■ Given data ■
--------

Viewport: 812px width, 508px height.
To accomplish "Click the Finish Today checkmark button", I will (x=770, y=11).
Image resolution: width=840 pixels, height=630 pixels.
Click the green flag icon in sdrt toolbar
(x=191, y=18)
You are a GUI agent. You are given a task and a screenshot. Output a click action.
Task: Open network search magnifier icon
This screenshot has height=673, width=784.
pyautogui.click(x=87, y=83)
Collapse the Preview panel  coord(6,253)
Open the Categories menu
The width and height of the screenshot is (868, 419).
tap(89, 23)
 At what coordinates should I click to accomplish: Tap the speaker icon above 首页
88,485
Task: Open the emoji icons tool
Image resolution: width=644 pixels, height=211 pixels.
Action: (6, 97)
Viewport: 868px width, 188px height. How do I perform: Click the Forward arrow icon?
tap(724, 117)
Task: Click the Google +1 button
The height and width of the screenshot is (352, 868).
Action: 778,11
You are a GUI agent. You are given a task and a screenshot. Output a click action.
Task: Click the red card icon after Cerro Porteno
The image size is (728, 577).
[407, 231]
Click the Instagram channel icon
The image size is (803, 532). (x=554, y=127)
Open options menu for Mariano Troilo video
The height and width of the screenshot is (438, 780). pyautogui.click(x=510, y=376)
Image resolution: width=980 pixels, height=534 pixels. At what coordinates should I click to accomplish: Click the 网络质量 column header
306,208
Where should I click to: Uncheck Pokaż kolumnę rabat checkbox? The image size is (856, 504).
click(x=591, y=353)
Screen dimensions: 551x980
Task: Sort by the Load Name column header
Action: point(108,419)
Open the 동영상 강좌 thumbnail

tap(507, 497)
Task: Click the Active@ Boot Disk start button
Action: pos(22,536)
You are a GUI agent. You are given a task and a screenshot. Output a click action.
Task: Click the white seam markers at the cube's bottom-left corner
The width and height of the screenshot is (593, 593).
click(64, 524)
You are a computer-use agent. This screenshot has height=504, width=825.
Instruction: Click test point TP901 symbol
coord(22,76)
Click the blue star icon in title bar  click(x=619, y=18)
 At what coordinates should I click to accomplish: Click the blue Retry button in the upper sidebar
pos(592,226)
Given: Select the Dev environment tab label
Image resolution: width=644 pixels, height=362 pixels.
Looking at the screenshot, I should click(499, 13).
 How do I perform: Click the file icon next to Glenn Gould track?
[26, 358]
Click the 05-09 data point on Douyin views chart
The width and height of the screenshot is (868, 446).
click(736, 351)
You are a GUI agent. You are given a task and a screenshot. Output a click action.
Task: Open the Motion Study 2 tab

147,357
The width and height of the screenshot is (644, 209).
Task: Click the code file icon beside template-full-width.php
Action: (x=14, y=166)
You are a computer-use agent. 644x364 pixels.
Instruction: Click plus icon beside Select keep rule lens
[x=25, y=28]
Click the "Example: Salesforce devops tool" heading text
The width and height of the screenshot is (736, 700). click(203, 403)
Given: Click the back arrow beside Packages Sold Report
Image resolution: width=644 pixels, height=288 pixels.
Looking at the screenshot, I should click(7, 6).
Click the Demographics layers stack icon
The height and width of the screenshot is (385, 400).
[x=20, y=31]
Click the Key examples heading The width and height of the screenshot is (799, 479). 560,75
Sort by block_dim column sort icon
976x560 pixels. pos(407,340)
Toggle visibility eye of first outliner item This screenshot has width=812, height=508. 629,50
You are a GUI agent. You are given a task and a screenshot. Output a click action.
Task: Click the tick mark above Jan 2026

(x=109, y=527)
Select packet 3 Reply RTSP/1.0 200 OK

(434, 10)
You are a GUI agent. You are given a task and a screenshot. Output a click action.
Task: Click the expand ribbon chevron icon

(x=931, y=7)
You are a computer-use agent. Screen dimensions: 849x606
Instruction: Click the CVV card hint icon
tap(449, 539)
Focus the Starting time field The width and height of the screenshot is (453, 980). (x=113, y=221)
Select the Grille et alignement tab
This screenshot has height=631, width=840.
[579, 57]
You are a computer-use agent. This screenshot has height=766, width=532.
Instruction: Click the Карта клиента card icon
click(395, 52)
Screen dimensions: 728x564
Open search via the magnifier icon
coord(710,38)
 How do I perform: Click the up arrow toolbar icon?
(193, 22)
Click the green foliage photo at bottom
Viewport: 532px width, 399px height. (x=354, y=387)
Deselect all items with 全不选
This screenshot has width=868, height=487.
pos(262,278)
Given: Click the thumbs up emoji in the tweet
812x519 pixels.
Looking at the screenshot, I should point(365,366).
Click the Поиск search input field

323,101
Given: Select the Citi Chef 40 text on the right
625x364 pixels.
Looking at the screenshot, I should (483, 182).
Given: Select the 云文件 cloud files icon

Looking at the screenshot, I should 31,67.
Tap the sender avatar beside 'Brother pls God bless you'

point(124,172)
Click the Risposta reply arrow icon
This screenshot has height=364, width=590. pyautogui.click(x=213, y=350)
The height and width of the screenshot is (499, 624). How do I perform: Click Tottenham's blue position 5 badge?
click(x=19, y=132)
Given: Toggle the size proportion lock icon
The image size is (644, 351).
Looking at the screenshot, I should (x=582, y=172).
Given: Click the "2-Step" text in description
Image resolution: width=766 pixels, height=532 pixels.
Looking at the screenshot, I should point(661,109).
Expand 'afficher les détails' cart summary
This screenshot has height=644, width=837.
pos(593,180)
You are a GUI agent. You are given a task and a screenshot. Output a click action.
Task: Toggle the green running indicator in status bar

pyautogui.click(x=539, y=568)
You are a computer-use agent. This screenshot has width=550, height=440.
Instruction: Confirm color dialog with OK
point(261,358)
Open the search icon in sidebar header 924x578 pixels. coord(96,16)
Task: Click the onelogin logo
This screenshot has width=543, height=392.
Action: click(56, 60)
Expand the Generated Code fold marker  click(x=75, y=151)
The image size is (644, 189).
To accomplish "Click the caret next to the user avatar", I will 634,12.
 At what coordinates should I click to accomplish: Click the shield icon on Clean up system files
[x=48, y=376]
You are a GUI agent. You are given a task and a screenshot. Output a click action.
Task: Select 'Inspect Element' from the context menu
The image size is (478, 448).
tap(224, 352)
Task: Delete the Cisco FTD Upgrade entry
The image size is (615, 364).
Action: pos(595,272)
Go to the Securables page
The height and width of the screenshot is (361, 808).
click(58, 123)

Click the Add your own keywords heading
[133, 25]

--------

■ Problem description ■
Transcribe, with no changes, the listing above from its first line through the line with "Task: Open network search magnifier icon", including that line, and stop once it is done.

■ Exercise response ■
Viewport: 812px width, 508px height.
To accomplish "Click the Finish Today checkmark button", I will (x=770, y=11).
Image resolution: width=840 pixels, height=630 pixels.
Click the green flag icon in sdrt toolbar
(x=191, y=18)
You are a GUI agent. You are given a task and a screenshot. Output a click action.
Task: Open network search magnifier icon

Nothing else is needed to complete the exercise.